At the 2025 American Society of Clinical Oncology (ASCO) Annual Meeting, Dr. Shlomo Koyfman, a radiation oncologist at Cleveland Clinic, presented significant findings from the KEYNOTE-630 trial, which investigated the use of adjuvant pembrolizumab (Keytruda) in patients with high-risk cutaneous squamous cell carcinoma (CSCC). This phase 3 trial aimed to evaluate the efficacy of pembrolizumab following surgical intervention and radiation therapy in reducing recurrence rates among patients identified as high-risk due to advanced disease characteristics.

The trial included patients with T4 tumors, extensive nodal disease, or recurrent tumors with multiple risk factors. The primary endpoint was event-free survival (EFS), which is defined as the duration until recurrence or death. Despite the trial's inability to meet its primary endpoint in the first interim analysis, notable differences in recurrence rates emerged.
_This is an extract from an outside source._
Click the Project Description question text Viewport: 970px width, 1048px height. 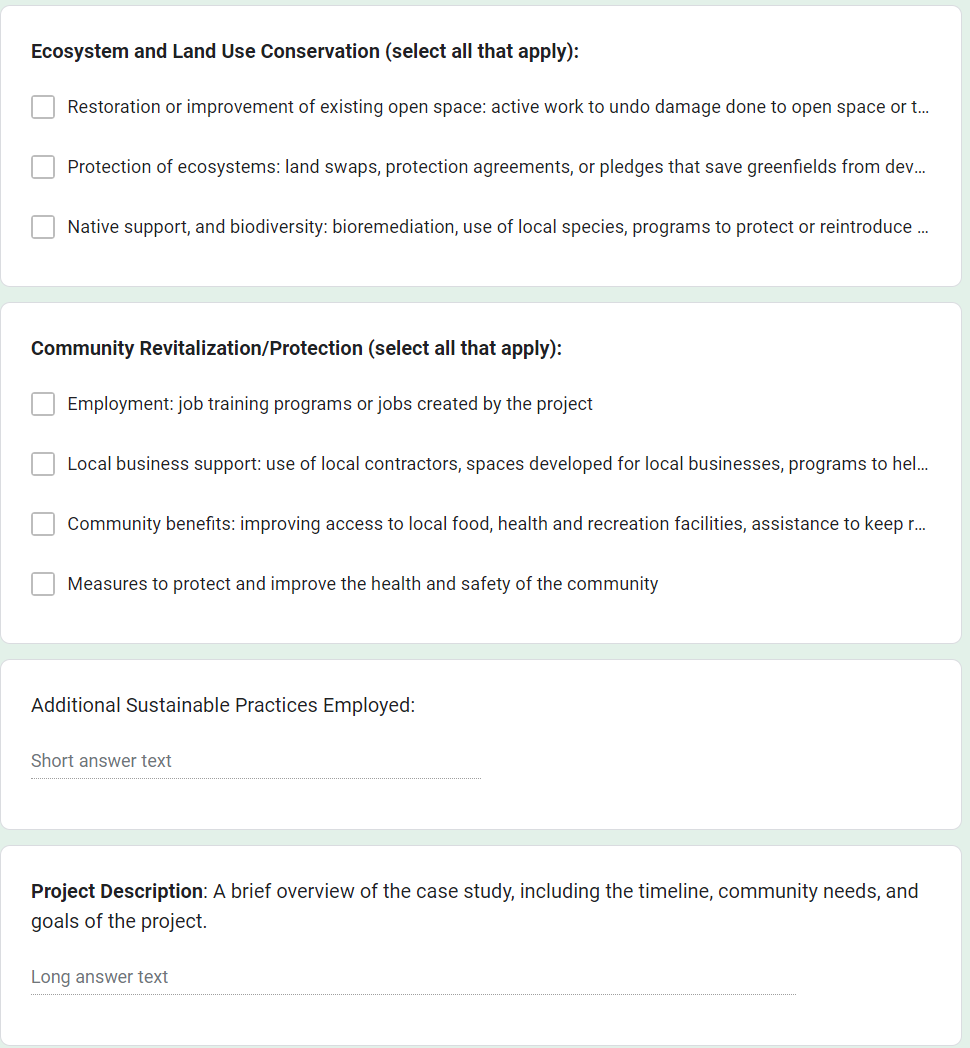(x=474, y=905)
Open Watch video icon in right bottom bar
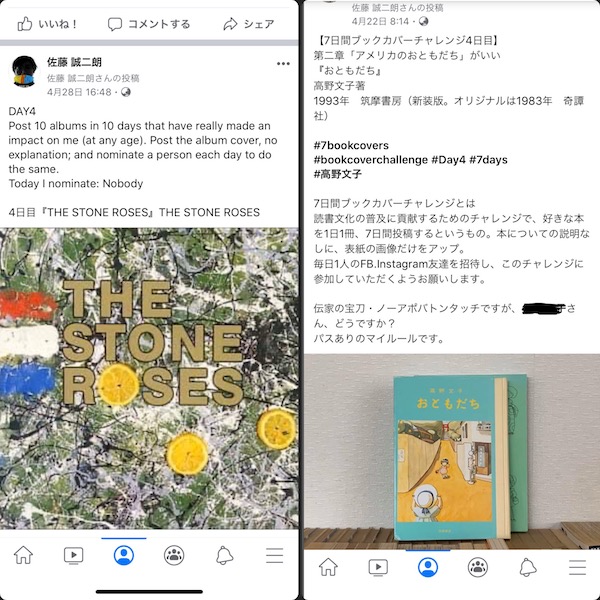Image resolution: width=600 pixels, height=600 pixels. point(378,567)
Specifically, the two-year recurrence rate in the placebo group was 28%, while the pembrolizumab group reported a significantly lower rate of 14%. However, the trial also recorded higher mortality in the pembrolizumab group, with 22 deaths compared to 9 in the placebo group, leading to concerns about the implications of these findings.

In an interview with Targeted Oncology, Dr. Koyfman elaborated on the challenges faced during the trial, particularly the timing of treatment initiation following surgery and radiation. He noted that many patients in the placebo arm experienced recurrences shortly after treatment, highlighting the importance of prompt administration of adjuvant therapies. This complexity was exacerbated by the COVID-19 pandemic, which may have influenced patient outcomes and trial logistics.
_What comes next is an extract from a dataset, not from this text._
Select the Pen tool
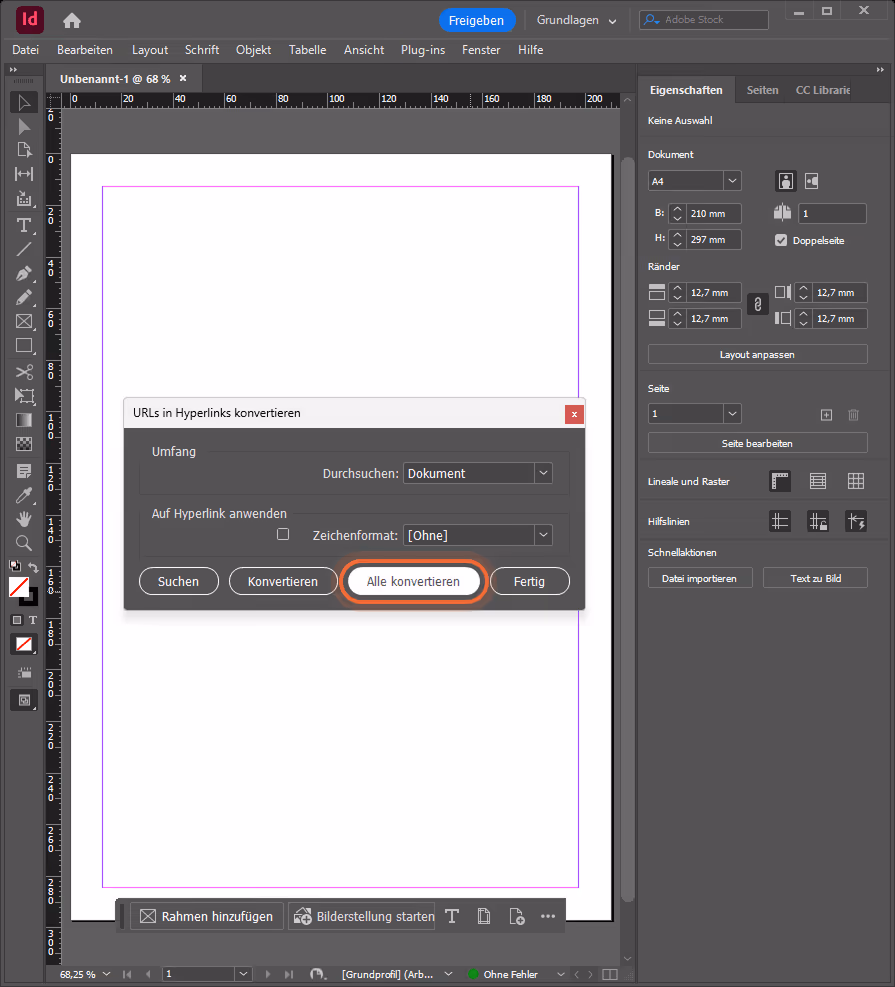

The adverse outcomes observed in the pembrolizumab arm raised critical questions regarding patient selection and the timing of immunotherapy. While the reduction in recurrence is promising, the lack of overall survival benefit from the KEYNOTE-630 trial necessitates further scrutiny. Furthermore, ongoing trials, such as the C-POST trial evaluating cemiplimab (Libtayo), demonstrated more favorable results by achieving significant improvements in EFS, indicating that different immunotherapeutic agents may yield varying outcomes in similar patient populations.

Experts in the field, including Dr. Koyfman, express optimism about the evolving role of immunotherapy in treating high-risk CSCC. The potential for neoadjuvant therapies is also being explored, with trials indicating promising rates of pathologic complete responses. As the field progresses, it is hoped that adjuvant immunotherapy will become a more standardized component of treatment protocols for patients who undergo surgery for high-risk CSCC.

In summary, while the KEYNOTE-630 trial did not meet its primary endpoint, the significant reduction in recurrence rates suggests that adjuvant pembrolizumab may still play a valuable role in managing high-risk CSCC. Continued research and comparison with other immunotherapeutic agents will be crucial in establishing more effective treatment strategies for this patient demographic. As our understanding of immunotherapy develops, it is imperative to refine patient selection criteria and treatment timelines to enhance outcomes in this challenging area of oncology.